# Нужна программа для сравнения содержимого папок



## Drongo (26 Май 2014)

Приветы всем.

В общем занимаясь порядком на винте, т.к. винт не очень большой, приходится экономить на месте. Есть две папки с одинаковым названием и там и там почти одни и теже файлы\папки. Мне нужно сравнить как-то эти папки и одну из них, содержащую неактуальные данные(старые) - удалить. Также если во одной из папок есть файлы\папки, которых нет в одной из них, оставить для переноса в одну оставшуюся после всех манипуляций.

Запутано, короче нужна программа для сравнения файлов и папок и удалить идентичные по содержанию файлы и папки.


----------



## Кирилл (26 Май 2014)

На ум приходит написание алгоритма получения списка файлов с датой изменения и последующей операцией...м?
А проги такой не знаю.


----------



## glax24 (26 Май 2014)

Я использую Beyond Compare, также можно попробовать WinMerge (но она мне не понравилась уже не помню чем.)


----------



## regist (26 Май 2014)

В примитивном виде сравнение файлов и папок есть и в Тотал коммандере, лично я обычно пользуюсь им. Хотя для сравнения папок он наверно неудобен.


----------



## orderman (26 Май 2014)

В TotalCommander есть возможность сравнить каталоги/ с учетом подкаталогов/ тоже+ скрыв одинаковые файлы. Если картинки или фотки, то также есть программы, например Picasa


----------



## Phoenix (26 Май 2014)

http://static.auslogics.com/en/duplicate-file-finder/duplicate-file-finder-setup.exe
А такой вариант - ищет дубли файлов. Затем просто выбираете где оставить, где удалить. Довольно удобно.


----------



## Ramzes (27 Май 2014)

Последние годы пользуюсь Тоталом для таких целей, его набора опций для сравнения всегда хватало с лихвой







Еще Araxis Merge могу порекомендовать, он для сравнения файлов особенно хорош.


----------

_Сохранённые данные:_
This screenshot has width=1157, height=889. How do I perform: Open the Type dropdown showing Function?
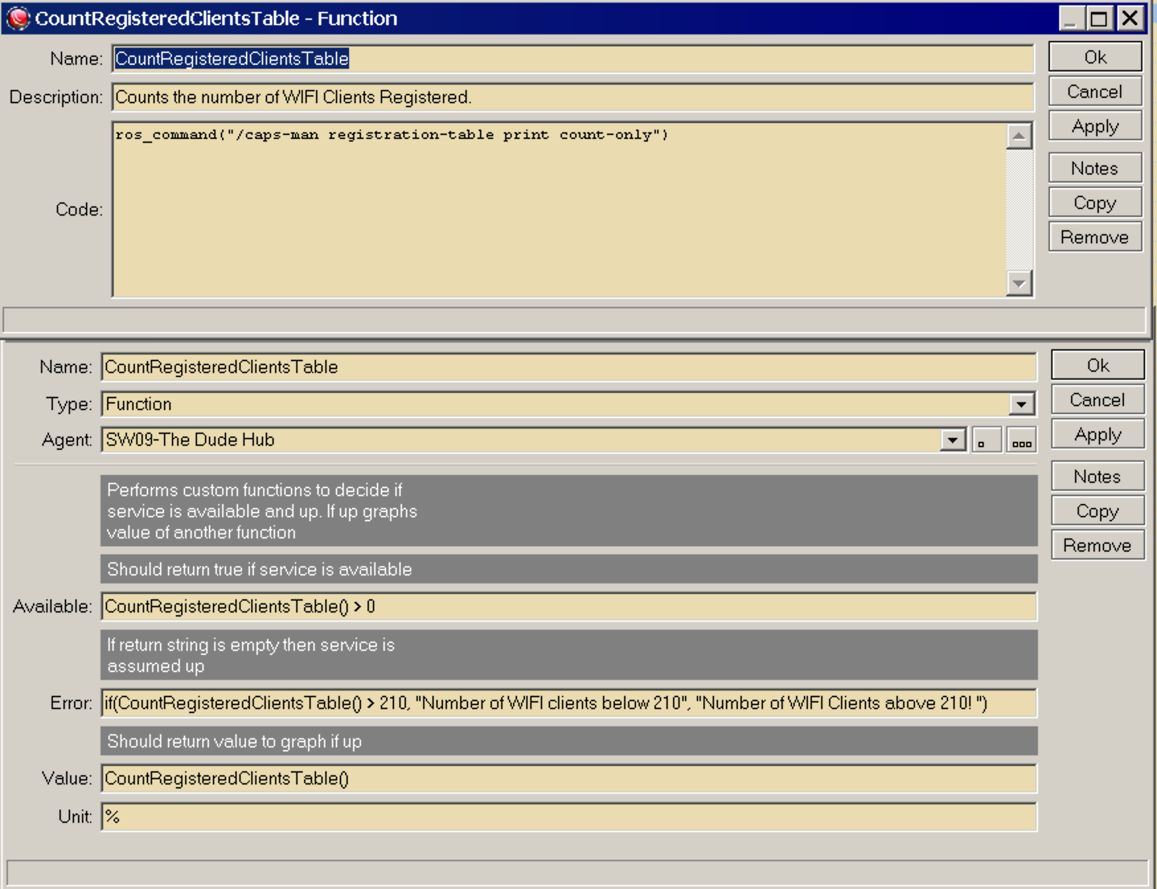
---
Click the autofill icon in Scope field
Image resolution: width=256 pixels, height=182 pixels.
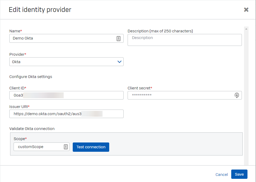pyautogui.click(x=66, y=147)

_Ваша задача:_ Какой программой для сравнения пользуется участник glax24 согласно статье? Записи для выполнения задания не понадобятся.

_Итог задания:_ Beyond Compare.